Denton Wilde Sapte LLP (informally Dentons) was an international law firm headquartered in London, United Kingdom. It merged with the United States–based law firm Sonnenschein Nath & Rosenthal in September 2010, forming SNR Denton. At the time of the merger, Denton Wilde Sapte had 16 offices and employed around 610 lawyers.

==History==
Denton Wilde Sapte was established on 1 February 2000 through a merger between the City of London–based law firms Denton Hall and Wilde Sapte. The merger created what was at the time the UK's 11th-largest law firm measured by revenues. Denton Hall had been established in 1788 by Sam Denton, and Thomas Wilde founded what was to become Wilde Sapte with partner Samuel Archer Hussey in 1785. In September 1988 Anthony Alexander, the Senior Partner of City law firm Herbert Oppenheimer Nathan & Vanayk, had joined Denton Hall Burgin & Warren along with 17 partners and 62 other lawyers. Denton Hall was a co-founder of the international alliance of law firms, Denton International, which was dissolved on 31 December 2003 after the partnership of German member Heuking Kühn Lüer Wojtek voted against a merger with Denton Wilde Sapte.

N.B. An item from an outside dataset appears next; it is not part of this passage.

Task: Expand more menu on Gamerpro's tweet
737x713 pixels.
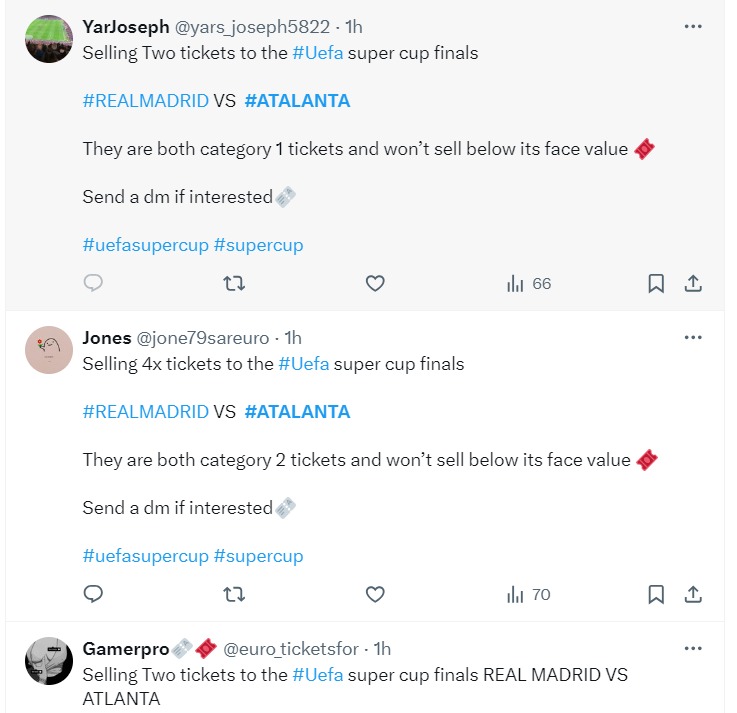Action: [x=693, y=649]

In 2004 and 2005 Denton Wilde Sapte suffered a significant number of partner defections to rival firms, including of a group of 11 technology, media and telecoms partners to DLA Piper in 2004. It converted from a partnership to a limited liability partnership on 1 November 2006.

On 26 May 2010 Denton Wilde Sapte and the United States–based law firm Sonnenschein Nath & Rosenthal announced their intention to merge. On 30 September 2010 the merger between Denton Wilde Sapte and Sonnenschein Nath & Rosenthal was formally completed, establishing SNR Denton.